Beyond the turmoil in Washington, the world had other worries including North Korea‘s latest missile test on Sunday. South Korea’s new President, Moon Jae-in, is warning that there is a “high possibility” of war with North Korea. At the same time, sources are now saying that the WannaCry ransomware cyber-attack  may well be linked to North Korea. Canada did not suffer greatly from the attack, however, it was reported that the Université de Montreal was hit, with 120 of the French-language university’s 8,300 computers affected.

Meanwhile,  China was playing host over the weekend to the massive Belt and Road Forum (BRF) also known as the new Silk Road. Thirty heads of state were present including Duterte of the Philippines and Vladimir Putin.  Commentators are skeptical (See  Chinese foreign policy: Reviving the Silk Road and What Did China Accomplish at the Belt and Road Forum?)

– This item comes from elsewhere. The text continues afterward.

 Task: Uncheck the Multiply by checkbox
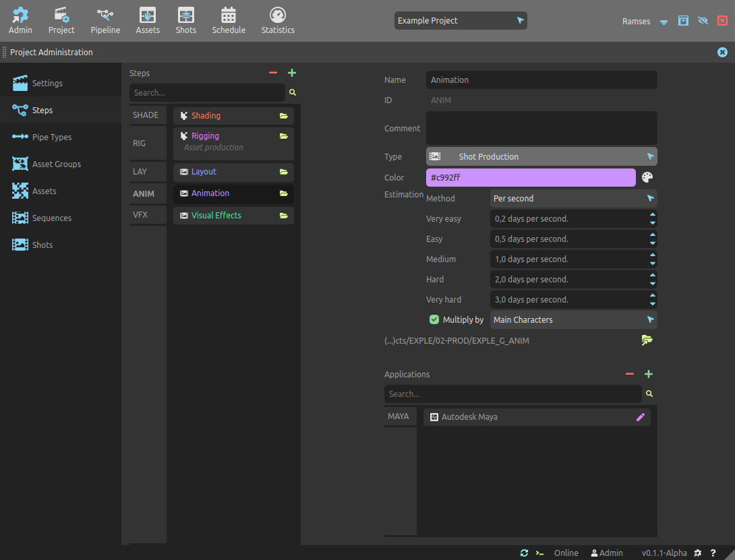434,319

Cause for celebration. France has installed a new (refreshingly young) President, who is firmly committed to the EU. He has a tough road ahead, with the challenge of forming a real party to successfully compete in the forthcoming parliamentary elections. Now, Austrian Foreign minister Sebastian Kurz wants to emulate Emmanuel Macron’s success. Pretty soon, Justin Trudeau will look like an elder statesman.
In Canada, we  celebrate Minister Marc Garneau’s introduction of a Passenger Bill of Rights  which  spells out clearly: people who are legitimate passengers can’t be denied boarding or [be] removed from the plane against their will.  We welcome the news that the bill also will prevent airlines from charging parents to sit next to their children if the kids are under the age of 14 (something we have found to be completely outrageous), and will have to create new standards for transporting musical instruments. To our delight, we found that
There will also have to be compensation for lost or damaged bags. Airlines will have to spell out what they will do for passengers who are delayed due to situations within an airline’s control, as well as how they will ensure passengers complete their travel if they are delayed due to weather.
The bill also will prevent airlines from charging parents to sit next to their children if the kids are under the age of 14, and will have to create new standards for transporting musical instruments. To our delight we learned that ‘United Breaks Guitars’ singer says airline passenger bill of rights signals positive direction
In the wake of a flurry of news items about Air Canada’s shoddy treatment of passengers, this is welcome news.

Aren’t we lucky to have Peter Berezin with us tonight – he has recently written that “Steady growth and falling unemployment will reduce support for populist parties over the coming 12 months. This will help keep global equities in an uptrend. Beyond then, the clouds are likely to darken.” He has an unfortunate habit of being correct.